Sure, e.g. for producers targeting more than their local home culture it would be so nice-because-simple if everyone would use the same language and other cultural artifacts (think measurement units). But who is to decide what should be the norm and how should they know what is best?

When it comes to software, the so called “Internationalization” technologies are here to help us in the humanity being. Adding variability to the user interface to allow adaption to the respective user’s culture (so called “Localization”).
Just, for some little irony, there is also more than one “culture” with Internationalization technologies. And getting those into synchronized cooperation is another challenge, sadly one which is currently not completely mastered when it comes to the software by the KDE community.

Multiple translation systems in one application

Gettext

On Linux (and surely other *nixoid systems) traditionally gettext is used. Whose translation lookup code is either part of glibc or in a separate LibIntl. For a running executable the localization to choose is controlled by the environment variables “LANGUAGE” (GNU gettext specific), “LC_*” and “LANG” (see GNU gettext utilities documentation). Strings to be translated are grouped in so-called domains. There is one file per domain and per language, a so called “catalog”. A catalog appears in two variants, in the “Portable Object” (PO) format intended for direct editing by humans and in the “Machine Object” (MO) format intended for processing by software. For each domain optionally a separate directory can be set below which all the language catalogs belonging to that domain can be found.
On the call to the gettext API like dgettext("domain", msgid) when “LANG” is set to the id “locale” (and the other vars are not set), the translation will be taken from the file in the sub-path locale/LC_MESSAGES/domain.mo (or some less specific variant of the id “locale” until there is such a file) in the given directory for the domain.
So a library using gettext for translations has to install the catalog files in a certain directory at deploy time and, unless using the default, at execution start have that one registered for their domain (using bindtextdomain(...)). For locating and using the catalogs at run-time, an executable linking to such a library has nothing else to do to assist the library with that. And the same for the setup of translations in the code of the program itself with gettext.

Qt’s QTranslator

Qt uses another approach: one registers a set of handlers of type QTranslator which are queried one after the other if they can resolve the string to be translated. This is done by the central equivalent to the gettext API, QCoreApplication::translate(const char *context, const char *sourceText, const char *disambiguation, int n), which also if no handler could resolve the string simply returns the same string as passed in. That method is invoked indirectly from the tr(...) calls, which are class methods added to QObject subclasses via the Q_OBJECT macro, using the class name as the context.
With the Qt way, usually the caller of the translation invocation has to know which locale should be used and make sure the proper catalog handlers are registered, before doing that invocation. The Qt libraries themselves do not do those registration, it is the duty of the application linking to the Qt libraries to do that.

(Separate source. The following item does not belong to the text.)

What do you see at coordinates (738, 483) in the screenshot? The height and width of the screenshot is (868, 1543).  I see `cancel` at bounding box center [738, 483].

The Qt translation approach is not only used by all the Qt modules, but also many tier 1 modules of the KDE Frameworks. Because the KDE Frameworks module KI18n, which provides a convenience & utilitiy wrapper around gettext, is not available to them, being a tier 1 module itself.

Automagic setup of QTranslator-based translations

The classical application from the KDE spheres is traditionally developed with gettext and KI18n in mind, and thus not used to care for that registration of Qt translation handlers. To allow them staying that innocent, all libraries done by KDE using the Qt translation approach will trigger the creation and registration of the handler with their catalog themselves during loading of the library, picking a catalog matching current QLocale::system(). They are using the hook Q_COREAPP_STARTUP_FUNCTION, which evaluates to code for the definition of a global static instance of a custom structure whose constructor, invoked then after library load due to being global static instance, registers that function as startup function for the QCoreApplication (or subclass) instance or, if such instance already exists, directly calls the function. To spare the libraries’ authors writing the respective automatic loading code, KDE’s Extra CMake Modules provides the module ECMPoQmTools to have that code generated and added to the library build, by the CMake macro ecm_create_qm_loader(...).

One issue: currently the documentation of ECMPoQmTools misses to hint that generation of the handler is ensured to be done only in the main thread. In case the library is loaded in another thread, the generation code is triggered (and thus delayed) in the main thread via a timer event. This can result in race condition if other code run after loading the library in the other thread already relies on the translation handler present.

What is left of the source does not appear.